I blog a lot more when I’m restless. I’m usually restless because I’m anxious. I’m usually anxious because of one of these reasons:
1. An editorial deadline is munching on my poor procrastinating flesh, and I am tired and hungry and dirty and sad and I still have eight hours to go and I hate myself and everyone else. This happens like every two weeks, sadly.
2. People on skates are trying to kill me EVEN MORE THAN USUAL.*
When either of these two things happens, I have to resist the temptation to run to the Internet immediately and hide my face in its petticoats. This week, it’s been the second one. So, because I am far too nervous to sleep, I figured I might as well give you a State of the Rollergirl post. I can never tell if I talk about derby too much or not enough. For those of you who would love to hear more about it, I really wish I had a rollergirl ticker, all fetus-traipsing-along-a-ruler style. Perhaps instead of a slowly growing baby, you would watch an out-of-shape, klutzy-looking rollergirl evolve into a self-assured badass with gleaming muscles as she slowly skated her way from one end of the ticker to another. Instead of a little blurb about recently growing ears or lungs or whatever, the fetal rollergirl could note cheerfully, “I am now four months along. I can bout without crying (at least not beforehand) and can get up by myself, and I’m preparing to shed my third callus!”

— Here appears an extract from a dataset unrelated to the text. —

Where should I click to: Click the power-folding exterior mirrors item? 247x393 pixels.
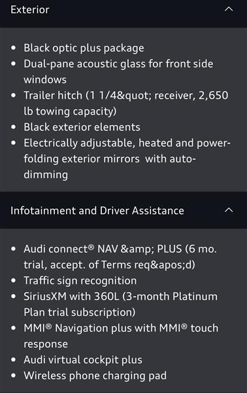coord(127,159)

Anyway, because I don’t have a ticker, I will tell you that today is my written test and my bout test. If this confuses you because I’ve already played in a bout, think of it as karate: there are belts, sort of. Wait, why am I using a karate metaphor? This is the Internet, for God’s sake. Okay, so think World of Warcraft or whatever those games are where you devote all of your time online collecting magic stones or elf nosehairs or God knows what in order to continually getting more powerful. There you go.

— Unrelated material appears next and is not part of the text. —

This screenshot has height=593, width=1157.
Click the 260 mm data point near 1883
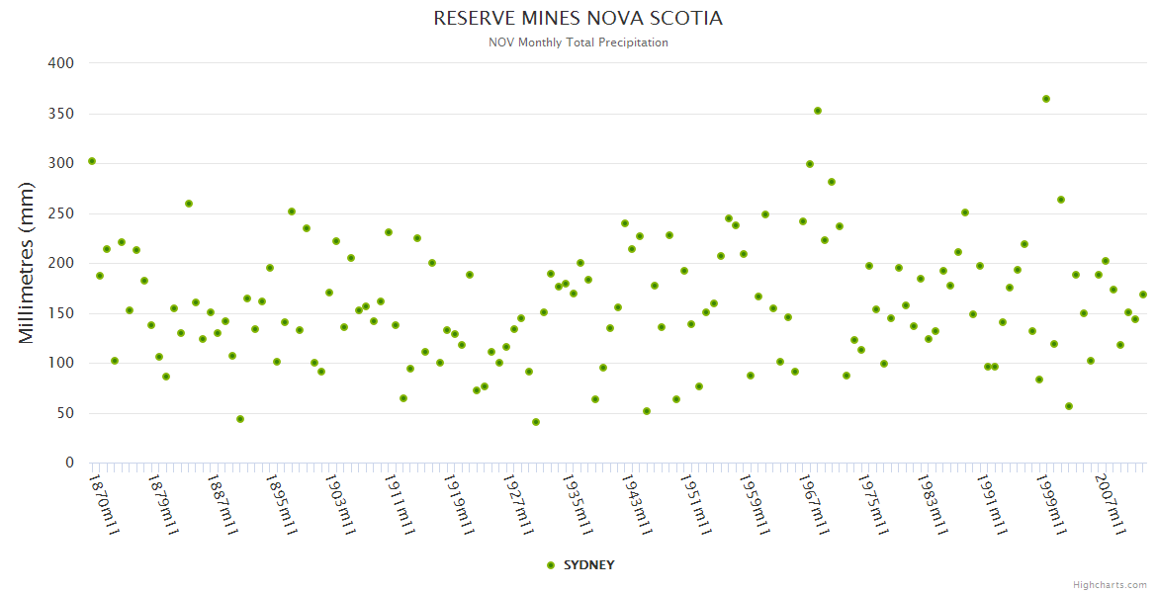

Our league has four levels of rollergirl: newbie (can’t bout or even scrimmage, must be off skates at public events—must pass skills test to advance), rookie (can scrimmage and bout and skate around at all the cool parties, but only plays publicly at special events, like demo bouts or festivals—must pass bout test and written test to advance), rostered (plays on a permanent team throughout the season—must be nominated, be elected, and pass time trials to advance), and travel (plays on the travel team at the national level, though is still also a rostered skater as well, as the different types of seasons don’t really overlap too much). I’m currently a rookie, and this set of tests will put me up to rostered, which is probably going to be where I get off the Crazy Train, just for my own personal reasons. Like not wanting to die.
People often laugh when I say I have rollergirl tests, as if these tests are surely just some sort of hokey formality, and to those people I say LET’S SEE YOU TRY THIS CRAP IN FRONT OF FIVE JUDGES, BIG SHOT. Girls fail them all the time. Sometimes repeatedly. And they put on a brave face and then cry the entire way home because they’ve worked for half a year or more to take this test and the next one isn’t for months. (For example, the last bout test was in August.) So, though I realize I’m being all ridiculously militant about something just because I personally happen to care about it, and that’s unbecomingly subjective of me, the tests, they are not cute, okay? Please don’t scoff at my personal goals while I’m nervous. I AM VERY ILL-TEMPERED WHEN I’M NERVOUS.
The written test should be easy enough; I’m a whiz with visual memorization, so the only real worries I’ve had during my study of those 21 pages have resulted from of my discovering all sorts of fouling scenarios that had never occurred to me. Like choking someone with their chin strap by pulling up on their helmet. I am not making this up; such an inventive method of retaliation is, thankfully, not allowed, according to Rule 6.2.3.1.3, “Choking by helmet straps.” Now, I like to think that I manage the whole “you are my friend”/”you are trying to knock me down” rollergirl dichotomy fairly well, but if anyone I know tries to pinch off my oxygen supply by garroting me with the half-inch strip of seatbelt material fastened under my chin, I feel as if I’m at least going to need an apology later.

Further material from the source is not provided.